** Work instructions **
**1.** In the mailing-list excerpt, what mistake does Nikos Tsironis say he found?
**2.** Carry the mailing-list excerpt forward from its last line.
+++ Source excerpt
On Fri, 11 Oct 2019 at 17:47, Nikos Tsironis <ntsironis@arrikto.com> wrote:
>
> On 10/11/19 2:39 PM, Nikos Tsironis wrote:
> > On 10/11/19 1:17 PM, Guruswamy Basavaiah wrote:
> >> Hello Nikos,
> >>  Applied these patches and tested.
> >>  We still see hung_task_timeout back traces and the drbd Resync is blocked.
> >>  Attached the back trace, please let me know if you need any other information.
> >>
> >
> > Hi Guru,
> >
> > Can you provide more information about your setup? The output of
> > 'dmsetup table', 'dmsetup ls --tree' and the DRBD configuration would
> > help to get a better picture of your I/O stack.
> >
> > Also, is it possible to describe the test case you are running and
> > exactly what it does?
> >
> > Thanks,
> > Nikos
> >
>
> Hi Guru,
>
> I believe I found the mistake. The in_progress variable was never
> initialized to zero.
>
> I attach a new version of the second patch correcting this.
>
> Can you please test again with this patch?
++++++
+++ Provided material
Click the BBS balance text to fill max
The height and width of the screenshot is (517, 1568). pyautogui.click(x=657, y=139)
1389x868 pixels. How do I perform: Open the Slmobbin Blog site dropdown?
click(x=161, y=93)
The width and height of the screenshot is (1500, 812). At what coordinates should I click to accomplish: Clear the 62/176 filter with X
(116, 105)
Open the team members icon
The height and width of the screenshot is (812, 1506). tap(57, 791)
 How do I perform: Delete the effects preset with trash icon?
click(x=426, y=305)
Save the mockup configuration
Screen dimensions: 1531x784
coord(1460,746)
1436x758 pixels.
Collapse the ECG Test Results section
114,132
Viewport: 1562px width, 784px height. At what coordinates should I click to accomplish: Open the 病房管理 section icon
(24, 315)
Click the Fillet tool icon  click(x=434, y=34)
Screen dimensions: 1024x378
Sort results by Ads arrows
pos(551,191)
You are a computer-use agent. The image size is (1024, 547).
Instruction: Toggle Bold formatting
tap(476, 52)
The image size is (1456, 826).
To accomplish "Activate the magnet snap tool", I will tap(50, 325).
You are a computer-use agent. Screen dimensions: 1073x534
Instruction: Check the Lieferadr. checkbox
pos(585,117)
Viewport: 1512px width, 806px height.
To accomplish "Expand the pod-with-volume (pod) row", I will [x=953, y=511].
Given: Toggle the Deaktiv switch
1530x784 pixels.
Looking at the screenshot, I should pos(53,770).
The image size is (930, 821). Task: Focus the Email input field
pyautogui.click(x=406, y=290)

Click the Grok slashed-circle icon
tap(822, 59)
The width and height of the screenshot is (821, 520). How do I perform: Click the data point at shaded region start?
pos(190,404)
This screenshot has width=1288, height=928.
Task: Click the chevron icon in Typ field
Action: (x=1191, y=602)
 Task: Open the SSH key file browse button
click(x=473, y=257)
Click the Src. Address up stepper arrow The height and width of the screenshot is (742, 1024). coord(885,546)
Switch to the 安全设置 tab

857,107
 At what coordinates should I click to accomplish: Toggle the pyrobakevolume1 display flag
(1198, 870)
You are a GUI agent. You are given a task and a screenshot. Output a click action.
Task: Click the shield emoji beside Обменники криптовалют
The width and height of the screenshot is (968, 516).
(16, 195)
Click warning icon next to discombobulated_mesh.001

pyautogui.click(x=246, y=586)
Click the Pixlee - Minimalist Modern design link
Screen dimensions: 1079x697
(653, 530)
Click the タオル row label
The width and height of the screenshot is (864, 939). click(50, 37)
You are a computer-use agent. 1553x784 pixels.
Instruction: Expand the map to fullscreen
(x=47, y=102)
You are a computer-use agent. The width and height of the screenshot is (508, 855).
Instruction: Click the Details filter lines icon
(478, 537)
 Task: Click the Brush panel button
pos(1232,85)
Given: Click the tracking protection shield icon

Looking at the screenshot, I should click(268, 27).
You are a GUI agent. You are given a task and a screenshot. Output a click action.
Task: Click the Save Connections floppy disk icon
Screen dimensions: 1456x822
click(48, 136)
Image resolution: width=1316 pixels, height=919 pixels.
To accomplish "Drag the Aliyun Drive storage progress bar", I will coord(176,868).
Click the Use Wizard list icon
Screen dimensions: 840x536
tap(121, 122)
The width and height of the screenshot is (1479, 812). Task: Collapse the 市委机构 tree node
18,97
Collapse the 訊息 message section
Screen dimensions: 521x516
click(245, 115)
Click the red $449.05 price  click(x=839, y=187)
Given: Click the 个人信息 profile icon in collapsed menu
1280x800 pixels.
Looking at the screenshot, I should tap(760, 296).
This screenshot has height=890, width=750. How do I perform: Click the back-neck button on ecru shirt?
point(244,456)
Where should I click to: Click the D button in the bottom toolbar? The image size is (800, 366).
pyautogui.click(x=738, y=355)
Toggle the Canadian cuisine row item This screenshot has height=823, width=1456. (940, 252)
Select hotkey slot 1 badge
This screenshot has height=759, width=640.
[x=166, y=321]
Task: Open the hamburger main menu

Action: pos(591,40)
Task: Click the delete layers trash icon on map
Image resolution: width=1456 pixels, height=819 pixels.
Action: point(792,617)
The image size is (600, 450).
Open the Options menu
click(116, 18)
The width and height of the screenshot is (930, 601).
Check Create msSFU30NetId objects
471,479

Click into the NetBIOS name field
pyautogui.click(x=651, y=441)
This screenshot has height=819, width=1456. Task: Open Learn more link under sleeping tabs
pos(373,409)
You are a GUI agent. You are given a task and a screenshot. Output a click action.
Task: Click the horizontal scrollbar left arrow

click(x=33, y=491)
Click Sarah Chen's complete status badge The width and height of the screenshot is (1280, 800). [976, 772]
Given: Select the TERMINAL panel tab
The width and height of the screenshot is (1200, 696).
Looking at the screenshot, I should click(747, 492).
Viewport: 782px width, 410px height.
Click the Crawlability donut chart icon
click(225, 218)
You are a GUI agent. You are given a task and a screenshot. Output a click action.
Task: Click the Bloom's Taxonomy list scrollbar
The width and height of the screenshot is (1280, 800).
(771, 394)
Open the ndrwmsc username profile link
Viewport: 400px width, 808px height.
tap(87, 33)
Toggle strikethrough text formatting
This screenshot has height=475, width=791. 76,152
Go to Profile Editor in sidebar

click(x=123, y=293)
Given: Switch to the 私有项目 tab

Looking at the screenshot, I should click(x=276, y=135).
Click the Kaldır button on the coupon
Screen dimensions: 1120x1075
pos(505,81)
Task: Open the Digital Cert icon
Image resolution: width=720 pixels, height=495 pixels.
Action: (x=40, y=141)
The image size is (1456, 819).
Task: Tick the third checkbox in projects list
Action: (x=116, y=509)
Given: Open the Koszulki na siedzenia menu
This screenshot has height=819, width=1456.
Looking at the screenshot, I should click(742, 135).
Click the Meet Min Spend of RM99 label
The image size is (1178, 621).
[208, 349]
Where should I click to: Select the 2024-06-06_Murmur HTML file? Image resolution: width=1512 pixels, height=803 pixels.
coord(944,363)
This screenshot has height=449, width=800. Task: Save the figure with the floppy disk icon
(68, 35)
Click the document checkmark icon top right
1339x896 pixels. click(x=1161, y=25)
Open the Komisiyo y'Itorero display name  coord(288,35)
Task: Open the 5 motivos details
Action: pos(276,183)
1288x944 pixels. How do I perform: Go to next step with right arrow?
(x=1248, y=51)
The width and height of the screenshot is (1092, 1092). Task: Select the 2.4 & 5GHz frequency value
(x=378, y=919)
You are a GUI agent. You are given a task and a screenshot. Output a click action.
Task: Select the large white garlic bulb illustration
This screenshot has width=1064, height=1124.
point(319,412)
++++++
** Solved problems **
**1.** The in_progress variable was never initialized to zero.

**2.**
>
> Thanks,
> Nikos
>
> >>  In patch "0002-dm-snapshot-rework-COW-throttling-to-fix-deadlock.patch"
> >> I change "struct wait_queue_head" to "wait_queue_head_t" as i was
> >> getting compilation error with former one.
> >>
> >> On Thu, 10 Oct 2019 at 17:33, Nikos Tsironis <ntsironis@arrikto.com> wrote:
> >>>
> >>> On 10/10/19 9:34 AM, Guruswamy Basavaiah wrote:
> >>>> Hello,
> >>>> We use 4.4.184 in our builds and the patch fails to apply.
> >>>> Is it possible to give a patch for 4.4.x branch ?
> >>> Hi Guru,
> >>>
> >>> I attach the two patches fixing the deadlock rebased on the 4.4.x branch.
> >>>
> >>> Nikos
> >>>
> >>>>
> >>>> patching Logs.
> >>>> patching file drivers/md/dm-snap.c
> >>>> Hunk #1 succeeded at 19 (offset 1 line).
> >>>> Hunk #2 succeeded at 105 (offset -1 lines).
> >>>> Hunk #3 succeeded at 157 (offset -4 lines).
> >>>> Hunk #4 succeeded at 1206 (offset -120 lines).
> >>>> Hunk #5 FAILED at 1508.
> >>>> Hunk #6 succeeded at 1412 (offset -124 lines).
> >>>> Hunk #7 succeeded at 1425 (offset -124 lines).
> >>>> Hunk #8 FAILED at 1925.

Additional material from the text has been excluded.